Wednesday, September 24, 2008

From 'Mommy Dearest' to 'Mommy Meanest!'

This dates back to a lifetime ago, when I viewed parenting through rose tinted spectacles. Perched high on a fluffy pink cloud of thoughts, I fantasized about being the perfect, cool mom, a charming breath of fresh air to Generation Next, who would bridge the ugly gap b/w conservative, old fashioned adults and the youth brigade. I envisaged yours truly as the proud bearer of the flag of understanding, friendship, peace and change. In unguarded moments when I allowed rational adults like my mother into my dream world, they reacted the way any normal, sane individual would, by sneering, & firmly squashing my thoughts, as the delirious ranting of an unhinged mind!!

Cut to the present: Life in the Mommy lane is as real as it can get. All those myths, duly exploded in my face, and am today a wiser soul, with healthy fear for the ‘nayi peedi’!! As for being the hip, break-through parent, forget it!! The few pleasures left in life are to play your trump card, the ‘I’m your mother and you have to listen to me’ dialogue, and make your precious child’s life miserable!!

This enlightened stage of Nirvana? Allow me to walk u through the rocky road which led to it …

*If music be the food for life, stick to your kind. I tried to keep pace with Brittney Spears & Blue & …. By the time I figured out who was who & what & how to download & upload, Ms Spears was yesterday’s bad news & branded an incapable mom who doesn’t wear underpants!! Her posters were ripped off my daughter’s pink walls along with Blue who I believe are now passé! The so called ‘hip’ music in my car arouses peals of laughter from the modern Ms who brands it “old”!! I guess by that definition, my dire straits, eagles, bread & bhooley bisrey geet qualify for antiquity!!

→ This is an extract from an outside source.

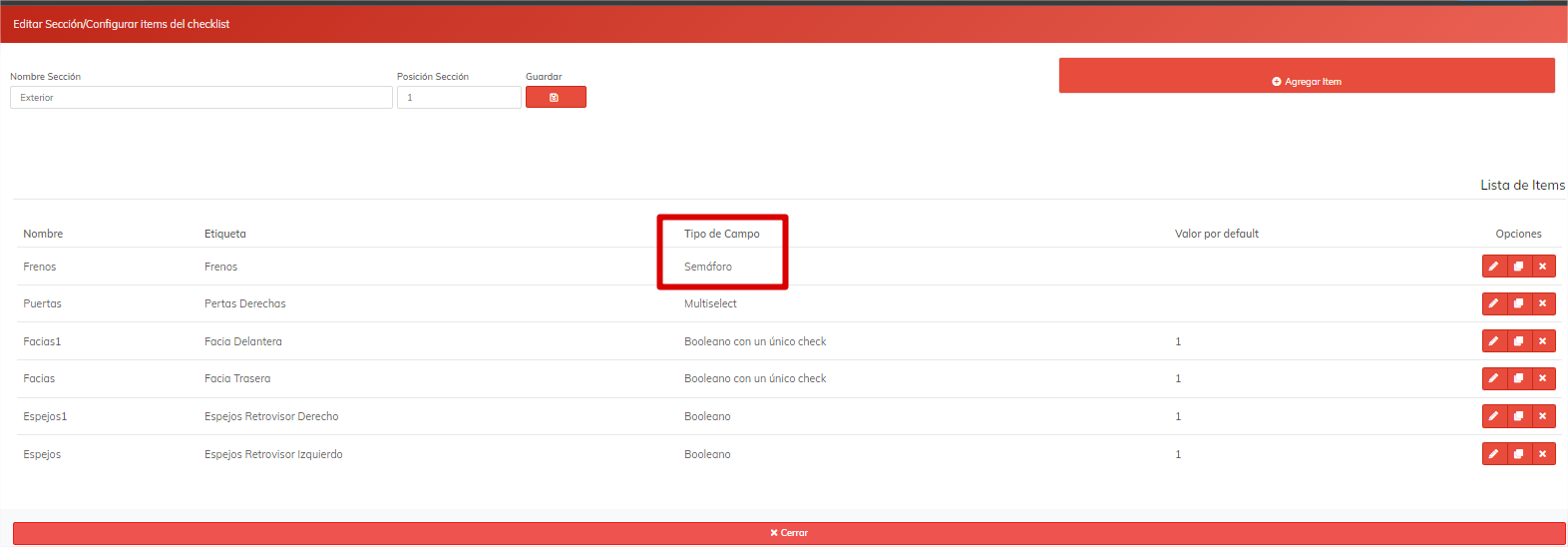Open the editor for the Espejos item
1568x547 pixels.
click(1493, 454)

*Adam Smith would be proud of the rigid ‘division of labor’ executed in Shiksha’s social life. Once upon a time I had visions of being a back-slapping, bum chum of my daughter’s pals, & us cool dudes hanging out together. But parents are parents, and teenagers, teenagers, and the twain shall never meet. Yeah sure, the mom has her uses – I mean whose gonna order the pizzas, keep the pepsi flowing & answer phone calls? We had to wear decent clothes as well, but on that one, I rebelled & now Shiksha and co have disgustedly come to terms with my shabby kaftans and unkept hair!! If I have to work like a maid, what’s the harm in looking like one??!! So there we are on our respective islands and not complaining!

*If someone can track fashion preferences of the 'young & the restless & bottle it, it will sell like hot cakes!

*I hope Papa dearest is reading this because this is reinforcement of the simple truth that he has to work very hard to pay to keep his darling diva well turned out. The weird part is that it’s all very convoluted – we’ve bought dozens of killer heeled affairs each of which cost more than what I’ve spent on shoes in my considerable lifetime, but she wont be seen dead in any of them, so converse to the rescue. Ditto with jeans & jackets – we buy ‘em like they’re going outta style, but what u buy, u don’t wear, that’s the fashion mantra!

*So farewell to the chilled out mom who mall hops and shops with her ‘batty beti’, & welcome the party pooper whose presence is to contain & curb fashion enthusiasm!! My role is restricted to posing unreasonable queries which put pressure on our parivaar’s Paris Hilton like – ‘will u actually wear this?’ or ‘do u need it?”. Am cordially disliked, and dismissed as the conventional, cold, unfeeling parent who has no finer emotions. Being a trendy, popular mommy or avoiding bankruptcy?? The latter option, pretty please!!

*Confession time – Ashok as a parent scores better than me – hez more refined and actually believes that there’s more to life than academics, unlike the crass Indian in me which hollers for perfect scores & the comparison game – how much did everyone else get? Kya karein, control nahin hota!!

*The bonding, the understanding, the friendship … will happen eventually like it did for me. After the travails of parenting and hard core truth hammered into me, thought gratefully of my much maligned parents, and today, we empathise, & are at peace with each other.

*Patience is the name of the game. There is light at the end of the tunnel. As Scarlett said, ‘tomorrow’s another day’ and there will be camaraderie, tolerance & a state of cease fire …. But right here, right now, ‘Mommy dearest’, serenely & calmly remains “Mommy Meanest”!!